How do you view sustainability as a theme for future growth?

Sustainability isn’t simply a tactic for business growth, it’s a necessary factor that needs to be incorporated into all businesses and manufacturing models if we are to sustain life on earth.

In terms of sustainability as a theme for growth within Brightgreen, we are currently looking at applying our energy-saving technologies to products beyond LED lighting, harnessing our design and engineering skills to reduce the ecological impact of other product sectors.

One product we are prototyping is a hybrid daylighting system that concentrates natural light on the roof or façade of a building and redirects it throughout a space using optical fibres, and some of our team have been loosely developing an electric motorcycle.

What is the recyclability of your lamps?

98% of the materials that go into Brightgreen products can be recycled or reformed into new products. We have also just instigated carbon offsetting into the manufacturing of all Brightgreen lights to ensure that we are carbon positive.

What was the thinking behind the Brightgreen Ideahub? Is it working for the business?

With backgrounds in everything from electric vehicle engineering to fashion branding, the Brightgreen team has a variety of interests that enables us to approach problems from different directions. The Ideahub was created as a space to tap into this diverse set of skills and approach the little problems in life that exist outside of Brightgreen’s standard product offering of interior (and soon to be exterior) LED lighting – it’s a space to write self-initiated briefs and develop ideas based on issues that directly affect us. For example Luto, our screen-mounted smart light that was funded via Kickstarter at the end of 2013, was borne out of problems that were affecting some members of the Brightgreen team on a daily basis.

The Ideahub has allowed us to strengthen our ties with manufacturers and promote the innovative work we do at Brightgreen as a whole through media coverage. We are also continually learning from our experiences – some issues we have tackled through the Ideahub, such as shooting a promotional video for Kickstarter, have provided insight that we have fed back into Brightgreen as a whole.

You operate a high-trust management structure, offering employees a great deal of individual flexibility. Is it something all businesses can adopt?

When it comes to recruitment, we are very selective and strive to employ individuals with strong self-management skills and a sense of ambition. We also think a lot about how personalities will fit into the team – we’re a small, sociable lot and we like to keep it that way, not only because it is more pleasant for all involved but also because ideas flow much more easily when everyone is comfortable expressing themselves.

Running a company that is relatively free from corporate structure and is instead founded on negotiation, respect and trust has resulted in fulfilling experiences for all involved.
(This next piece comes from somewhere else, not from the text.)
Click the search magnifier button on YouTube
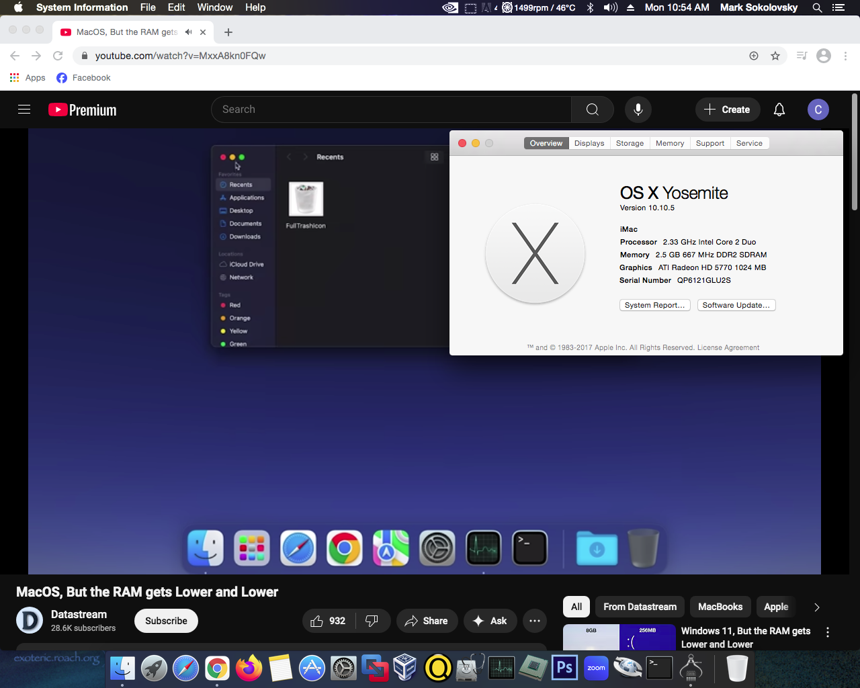The height and width of the screenshot is (688, 860). tap(592, 110)
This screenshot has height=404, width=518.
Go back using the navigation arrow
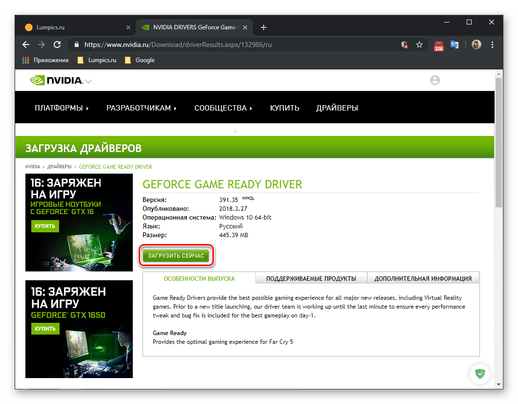25,45
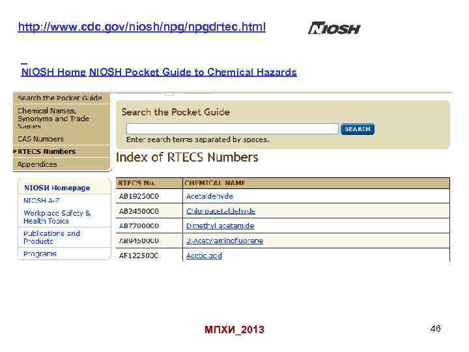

It can be applied to all businesses to a certain extent but getting the mix of people right is vital.

What advice would you offer to someone starting a sustainability-focused business?

It’s not enough to have a “green” product or service that relies on its sustainability credentials as its unique selling point – it must also perform to the highest possible standards within your sector or, better yet, out-perform current products on the market.